Lors d'un précédent article, nous avions fait le tour des solutions de scripting embarquées. Pour notre projet de boîte à histoires, il a été décidé d'utiliser une machine virtuelle très simple et flexible qui se chargera de dérouler le conte et ses embranchements. La solution présentée ici s'avère être un très générique exécuteur de script.

Le CPU et la machine

Il faut tout d'abord tracer les limites de ce que l'on va modéliser ; ici nous souhaitons créer un CPU virtuel avant toute chose. De cette façonn, nous pourrons utiliser ce composant dans différentes machines virtuelles. Une machine,c'est un CPU avec des périphériques autour (entrées/sorties clavier, son, écran, réseau etc.).

Notre CPU aura donc un certain nombre d'instructions, à définir mais on veut les limiter le plus possible et une ouverture vers plus de modularité via un appel système. Cet appel système sera une instruction CPU spécifique et à l'aide des argruments passés dans des registres, il sera possible d'étendre les possibilités en communicant avec la machine justement.

Avoir un jeu d'instruction limité signifie qu'il faudra plus d'instructions pour réaliser une tâche ou un calcul : c'est le compromis à avoir et ce n'est pas simple. Plus d'instruction veut dire aussi plus de lenteur d'exécution.

Le modèle de programmation et mémoire

On définit par modèle de programmation l'ensemble des éléments mis à disposition du programmeur pour réaliser des boucles, des calculs, des tests, des embranchements.

Les instructions

Les instructions font parti de ce modèle mais pas seulement : il faut définir des cases mémoires pour que le CPU puisse travailler. Sur ce point, il existe deux grand modèles, RISC et CISC, nous choisissons un modèle de type RISC qui va limiter le nombre d'instructions (et donc la complexité de notre VM, le nombre de lignes), bien que ce ne soit pas le format le plus judicieux pour une VM visant la rapidité. Dans le cas de recherche de performance pure de VM, il vaut mieux multiplier le nombre instructions.

Les registres

Les registres sont l'intermédiaire entre le code et la mémoire, en quelque sorte des mémoires tampon, pour effectuer un calcul par exemple.
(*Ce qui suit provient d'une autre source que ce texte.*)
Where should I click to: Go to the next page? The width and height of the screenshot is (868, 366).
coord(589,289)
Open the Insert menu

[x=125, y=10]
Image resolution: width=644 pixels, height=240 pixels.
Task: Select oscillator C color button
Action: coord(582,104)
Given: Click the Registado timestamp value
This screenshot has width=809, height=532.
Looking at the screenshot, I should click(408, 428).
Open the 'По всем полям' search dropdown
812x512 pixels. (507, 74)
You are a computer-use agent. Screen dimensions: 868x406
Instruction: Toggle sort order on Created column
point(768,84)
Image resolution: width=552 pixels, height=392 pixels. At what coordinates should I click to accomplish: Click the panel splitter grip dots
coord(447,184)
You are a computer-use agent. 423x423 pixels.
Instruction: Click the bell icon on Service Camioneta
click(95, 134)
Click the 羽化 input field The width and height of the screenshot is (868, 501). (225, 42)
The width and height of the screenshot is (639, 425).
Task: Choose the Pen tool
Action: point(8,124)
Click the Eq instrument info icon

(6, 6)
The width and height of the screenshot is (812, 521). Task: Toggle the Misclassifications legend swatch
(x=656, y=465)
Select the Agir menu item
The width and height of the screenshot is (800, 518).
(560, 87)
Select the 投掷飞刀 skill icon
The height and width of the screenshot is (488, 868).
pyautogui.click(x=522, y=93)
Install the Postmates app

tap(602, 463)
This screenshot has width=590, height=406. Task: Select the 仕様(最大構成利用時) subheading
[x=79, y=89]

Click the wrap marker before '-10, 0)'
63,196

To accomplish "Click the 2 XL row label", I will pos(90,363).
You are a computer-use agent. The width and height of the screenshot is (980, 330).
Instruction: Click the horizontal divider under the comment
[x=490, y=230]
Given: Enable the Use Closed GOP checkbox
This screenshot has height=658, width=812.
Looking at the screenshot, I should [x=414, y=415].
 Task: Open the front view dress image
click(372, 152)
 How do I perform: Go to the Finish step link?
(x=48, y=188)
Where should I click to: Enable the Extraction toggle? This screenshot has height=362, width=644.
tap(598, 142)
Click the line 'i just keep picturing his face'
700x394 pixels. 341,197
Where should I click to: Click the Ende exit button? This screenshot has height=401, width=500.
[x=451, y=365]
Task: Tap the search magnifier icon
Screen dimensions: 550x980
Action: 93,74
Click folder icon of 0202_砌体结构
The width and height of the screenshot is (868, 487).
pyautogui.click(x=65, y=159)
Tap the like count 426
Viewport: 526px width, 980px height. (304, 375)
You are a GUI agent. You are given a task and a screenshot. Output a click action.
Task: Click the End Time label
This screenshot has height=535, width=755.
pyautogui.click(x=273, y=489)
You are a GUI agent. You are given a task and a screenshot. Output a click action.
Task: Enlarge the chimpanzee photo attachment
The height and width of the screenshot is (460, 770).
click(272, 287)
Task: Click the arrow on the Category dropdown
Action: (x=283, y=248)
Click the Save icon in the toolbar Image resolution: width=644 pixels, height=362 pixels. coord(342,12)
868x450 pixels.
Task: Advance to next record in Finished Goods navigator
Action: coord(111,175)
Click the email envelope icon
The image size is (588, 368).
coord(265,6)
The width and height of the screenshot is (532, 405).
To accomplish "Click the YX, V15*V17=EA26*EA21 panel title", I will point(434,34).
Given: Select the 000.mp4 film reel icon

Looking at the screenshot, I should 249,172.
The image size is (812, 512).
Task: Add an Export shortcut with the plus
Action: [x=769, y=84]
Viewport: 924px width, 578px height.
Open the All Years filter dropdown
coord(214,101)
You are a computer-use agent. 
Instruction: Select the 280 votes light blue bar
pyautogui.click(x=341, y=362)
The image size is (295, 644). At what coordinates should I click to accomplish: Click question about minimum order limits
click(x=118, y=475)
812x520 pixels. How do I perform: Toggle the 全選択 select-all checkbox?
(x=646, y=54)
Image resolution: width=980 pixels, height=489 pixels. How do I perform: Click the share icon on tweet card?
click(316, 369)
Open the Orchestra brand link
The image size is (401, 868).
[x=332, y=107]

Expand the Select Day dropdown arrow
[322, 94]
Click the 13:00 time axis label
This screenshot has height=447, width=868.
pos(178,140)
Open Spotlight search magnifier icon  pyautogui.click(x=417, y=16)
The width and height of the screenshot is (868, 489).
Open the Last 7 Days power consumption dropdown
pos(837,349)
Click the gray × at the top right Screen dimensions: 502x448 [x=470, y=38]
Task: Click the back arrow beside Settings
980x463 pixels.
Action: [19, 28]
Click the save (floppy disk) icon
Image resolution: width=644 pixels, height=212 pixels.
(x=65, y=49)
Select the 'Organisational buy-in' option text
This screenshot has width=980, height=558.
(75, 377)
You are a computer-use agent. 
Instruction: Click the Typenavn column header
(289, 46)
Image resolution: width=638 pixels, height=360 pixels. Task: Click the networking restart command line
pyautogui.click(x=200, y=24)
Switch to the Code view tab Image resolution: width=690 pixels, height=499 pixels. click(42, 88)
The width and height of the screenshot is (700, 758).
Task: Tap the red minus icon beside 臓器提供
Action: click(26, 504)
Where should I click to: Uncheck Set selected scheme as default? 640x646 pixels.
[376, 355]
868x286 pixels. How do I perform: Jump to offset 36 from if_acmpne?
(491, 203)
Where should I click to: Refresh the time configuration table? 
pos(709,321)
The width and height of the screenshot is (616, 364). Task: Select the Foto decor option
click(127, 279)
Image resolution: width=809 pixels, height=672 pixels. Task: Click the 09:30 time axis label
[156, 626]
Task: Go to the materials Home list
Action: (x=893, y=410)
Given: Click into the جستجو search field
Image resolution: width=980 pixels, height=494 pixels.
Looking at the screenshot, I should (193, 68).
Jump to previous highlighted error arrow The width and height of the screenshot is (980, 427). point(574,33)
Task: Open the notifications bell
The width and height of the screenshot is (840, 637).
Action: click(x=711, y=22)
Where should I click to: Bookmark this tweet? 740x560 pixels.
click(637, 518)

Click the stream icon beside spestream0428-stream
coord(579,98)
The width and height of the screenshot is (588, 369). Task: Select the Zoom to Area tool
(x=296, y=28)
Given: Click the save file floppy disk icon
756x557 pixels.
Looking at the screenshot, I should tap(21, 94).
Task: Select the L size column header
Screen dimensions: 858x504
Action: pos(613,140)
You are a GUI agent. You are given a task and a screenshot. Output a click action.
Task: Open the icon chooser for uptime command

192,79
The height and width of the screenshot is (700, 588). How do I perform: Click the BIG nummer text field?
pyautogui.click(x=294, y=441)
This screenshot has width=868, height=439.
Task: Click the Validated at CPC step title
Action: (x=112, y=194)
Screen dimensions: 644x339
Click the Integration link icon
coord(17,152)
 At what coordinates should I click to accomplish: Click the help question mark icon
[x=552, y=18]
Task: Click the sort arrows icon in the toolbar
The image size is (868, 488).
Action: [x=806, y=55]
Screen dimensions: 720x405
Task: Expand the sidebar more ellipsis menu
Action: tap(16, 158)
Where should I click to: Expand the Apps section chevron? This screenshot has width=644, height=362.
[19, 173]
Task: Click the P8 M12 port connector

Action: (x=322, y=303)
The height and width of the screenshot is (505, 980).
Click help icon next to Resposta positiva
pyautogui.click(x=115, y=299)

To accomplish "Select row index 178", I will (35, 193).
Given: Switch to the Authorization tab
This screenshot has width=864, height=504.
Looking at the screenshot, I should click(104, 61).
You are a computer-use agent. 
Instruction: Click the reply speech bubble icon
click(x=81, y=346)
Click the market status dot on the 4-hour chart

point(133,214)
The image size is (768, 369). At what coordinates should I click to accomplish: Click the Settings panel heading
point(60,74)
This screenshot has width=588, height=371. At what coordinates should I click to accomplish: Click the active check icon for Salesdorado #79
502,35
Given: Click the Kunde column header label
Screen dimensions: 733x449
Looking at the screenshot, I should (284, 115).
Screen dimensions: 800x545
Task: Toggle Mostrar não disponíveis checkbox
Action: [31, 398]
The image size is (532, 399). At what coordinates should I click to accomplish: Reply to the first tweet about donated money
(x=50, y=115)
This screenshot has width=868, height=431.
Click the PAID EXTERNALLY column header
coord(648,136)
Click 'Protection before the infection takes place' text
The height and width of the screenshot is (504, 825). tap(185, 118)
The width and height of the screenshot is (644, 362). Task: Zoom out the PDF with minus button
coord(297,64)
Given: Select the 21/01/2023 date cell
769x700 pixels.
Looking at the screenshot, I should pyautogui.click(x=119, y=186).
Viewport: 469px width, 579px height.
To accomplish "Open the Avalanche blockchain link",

Si on souhaite incrémenter une variable, la tâche sera :

  • Copier la variable depuis la RAM vers un registre libre
  • Incrémenter la valeur dans ce registre
  • Recopier cette valeur à son emplacement en RAM

De part le nombre réduit d'instructions le principal travail sera d'effectuer des load et store entre la mémoire RAM et les registres.

Dans notre cas, nous allons définir les éléments suivants :

namenumbertypecall-preserved
r0-r90-9general-purposeN
t0-t910-19temporary registersY
pc20program counterY
sp21stack pointerY
ra22return addressN

On prend large : dix registres de travail, dix autres temporaires et on se fixe une règle d'appel : si du code doit être généré, quels registres doivent être préservés par l'appelant et l'appelé. Dans notre cas, les registres préservés devront donc être sauvegardés par la fonction appelée (la fonction appelante doit retrouver le même contexte au retour de la fonction). "call-preserved" est synonyme de "callee saved" en anaglais.

Les registres génériques seront utilisés pour passer les arguments à une fonction et pour y stocker les éventuels variables de retour.

Les autres registres spéciaux sont classiques pour le bon déroulement de l'exécution d'un programme : le pointeur de code qui indique la prochaine instruction à exécuter, le pointeur de la stack et le stockage de l'adresse de retour. Tous les registres sont contigüs en mémoire.

La mémoire

Autre choix à préciser sur le modèle mémoire entre les deux grands principes :

  • Von Neuman : le plan mémoire entre la ROM et la RAM est unifié (entre 0x0000 et 0xFFFF par exemple)
  • Harvard : ROM et la RAM ne sont pas dans le même plan mémoire (chacune commence à l'adresse 0x0000 par exemple)

Notre VM n'a aucun intérêt à utiliser l'architecture Harvard à part complexifier le mécanisme, donc on va partir sur la première solution.

Création des instructions

Maintenant que le modèle de programmation est connu, nous allons créer les instructions. Mon but est de limiter au maximum le nombre d'instruction, on va rester dans le simple. Il est possible de n'utiliser à l'extrême qu'une seule instruction, le MOV par exemple, au détriment de la taille de code pour exécuter une fonction simple comme un calcul ou un appel.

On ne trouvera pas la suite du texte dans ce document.